▸ Excerpted records:
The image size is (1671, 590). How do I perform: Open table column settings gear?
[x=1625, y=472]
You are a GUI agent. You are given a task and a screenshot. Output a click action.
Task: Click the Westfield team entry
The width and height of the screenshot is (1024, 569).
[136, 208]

▸ Your task: Where the line containing "Task: Click the Westfield team entry" appears in the data above, begin there and reproduce every line to the end exactly; include nothing else.

▸ Finished task:
Task: Click the Westfield team entry
The width and height of the screenshot is (1024, 569).
[136, 208]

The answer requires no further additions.